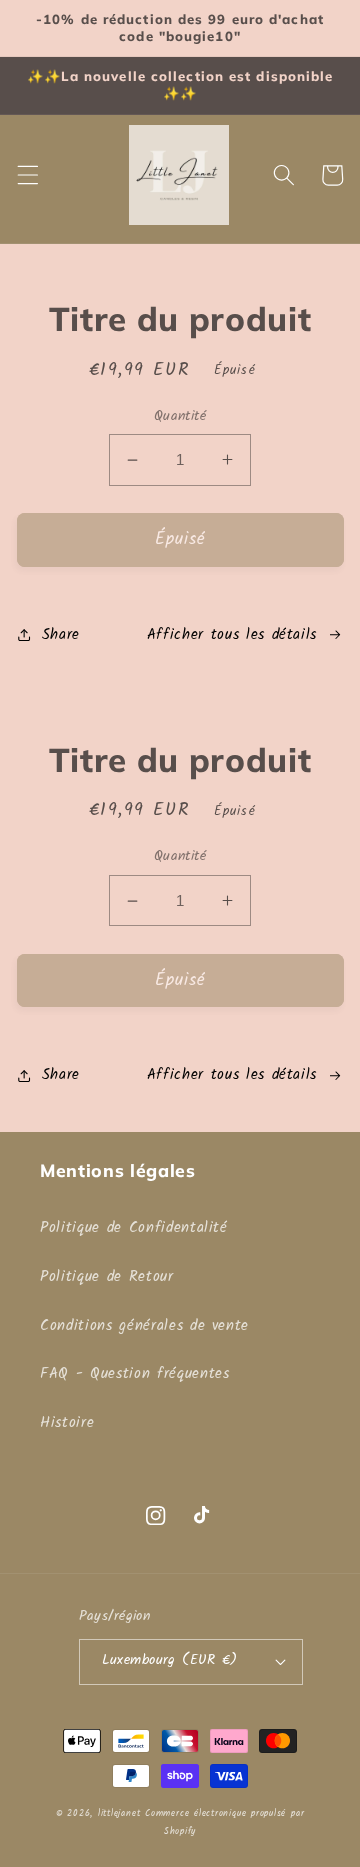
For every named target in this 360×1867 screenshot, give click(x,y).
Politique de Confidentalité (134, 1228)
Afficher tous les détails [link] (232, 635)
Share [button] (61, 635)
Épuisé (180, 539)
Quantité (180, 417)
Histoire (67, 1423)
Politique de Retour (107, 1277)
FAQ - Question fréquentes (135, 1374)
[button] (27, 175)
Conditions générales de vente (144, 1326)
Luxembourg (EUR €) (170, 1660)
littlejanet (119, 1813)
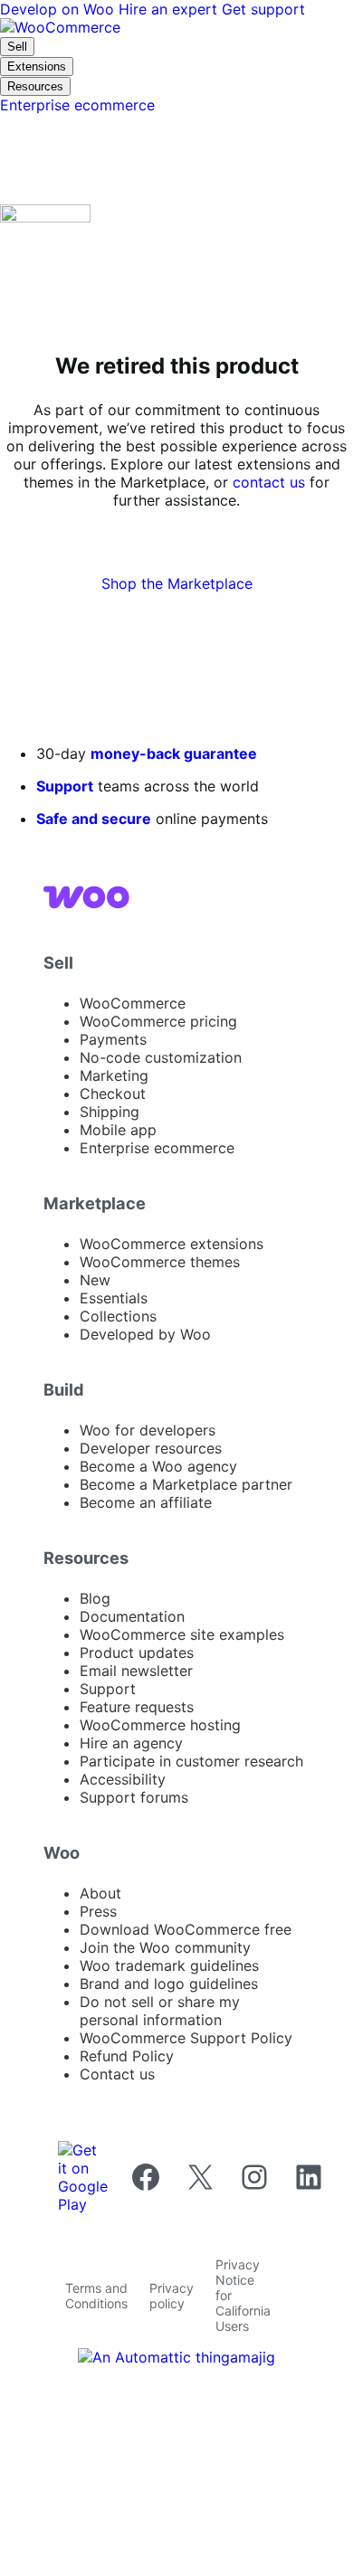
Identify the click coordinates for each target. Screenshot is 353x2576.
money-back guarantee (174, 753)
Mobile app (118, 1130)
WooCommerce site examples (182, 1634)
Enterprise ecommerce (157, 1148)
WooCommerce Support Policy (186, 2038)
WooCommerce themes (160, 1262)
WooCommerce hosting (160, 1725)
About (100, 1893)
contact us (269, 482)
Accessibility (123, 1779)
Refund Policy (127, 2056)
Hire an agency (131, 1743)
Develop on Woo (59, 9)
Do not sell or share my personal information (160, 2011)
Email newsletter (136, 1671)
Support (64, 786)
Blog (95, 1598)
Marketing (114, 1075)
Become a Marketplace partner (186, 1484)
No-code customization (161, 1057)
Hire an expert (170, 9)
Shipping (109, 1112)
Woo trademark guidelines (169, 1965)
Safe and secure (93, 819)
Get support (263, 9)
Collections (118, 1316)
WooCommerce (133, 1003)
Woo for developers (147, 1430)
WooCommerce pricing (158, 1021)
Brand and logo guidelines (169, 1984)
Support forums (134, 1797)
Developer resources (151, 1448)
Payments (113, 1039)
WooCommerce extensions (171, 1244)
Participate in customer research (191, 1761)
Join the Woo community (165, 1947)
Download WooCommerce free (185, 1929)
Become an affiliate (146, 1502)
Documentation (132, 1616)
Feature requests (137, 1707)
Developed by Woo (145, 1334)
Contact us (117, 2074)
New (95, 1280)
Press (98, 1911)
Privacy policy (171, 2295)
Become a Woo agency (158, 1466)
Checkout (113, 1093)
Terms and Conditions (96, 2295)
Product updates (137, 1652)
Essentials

PROBLEM DESCRIPTION: Output the records above unchanged, minus their pictures.

ANSWER TO THE EXERCISE:
For every named target in this 360×1867 screenshot, give click(x,y).
Politique de Confidentalité (134, 1228)
Afficher tous les détails [link] (232, 635)
Share [button] (61, 635)
Épuisé (180, 539)
Quantité (180, 417)
Histoire (67, 1423)
Politique de Retour (107, 1277)
FAQ - Question fréquentes (135, 1374)
[button] (27, 175)
Conditions générales de vente (144, 1326)
Luxembourg (EUR €) (170, 1660)
littlejanet (119, 1813)
Identify the click coordinates for each target. Screenshot is 353x2576.
money-back guarantee (174, 753)
Mobile app (118, 1130)
WooCommerce site examples (182, 1634)
Enterprise ecommerce (157, 1148)
WooCommerce Support Policy (186, 2038)
WooCommerce themes (160, 1262)
WooCommerce hosting (160, 1725)
About (100, 1893)
contact us (269, 482)
Accessibility (123, 1779)
Refund Policy (127, 2056)
Hire an agency (131, 1743)
Develop on Woo (59, 9)
Do not sell or share my personal information (160, 2011)
Email newsletter (136, 1671)
Support (64, 786)
Blog (95, 1598)
Marketing (114, 1075)
Become a Marketplace partner (186, 1484)
No-code customization (161, 1057)
Hire an expert (170, 9)
Shipping (109, 1112)
Woo trademark guidelines (169, 1965)
Safe and secure (93, 819)
Get support (263, 9)
Collections (118, 1316)
WooCommerce (133, 1003)
Woo for developers (147, 1430)
WooCommerce pricing (158, 1021)
Brand and logo guidelines (169, 1984)
Support forums (134, 1797)
Developer resources (151, 1448)
Payments (113, 1039)
WooCommerce extensions (171, 1244)
Participate in customer research (191, 1761)
Join the Woo community (165, 1947)
Download WooCommerce free (185, 1929)
Become an affiliate (146, 1502)
Documentation (132, 1616)
Feature requests (137, 1707)
Developed by Woo (145, 1334)
Contact us (117, 2074)
New (95, 1280)
Press (98, 1911)
Privacy policy (171, 2295)
Become a Woo agency (158, 1466)
Checkout (113, 1093)
Terms and Conditions (96, 2295)
Product updates (137, 1652)
Essentials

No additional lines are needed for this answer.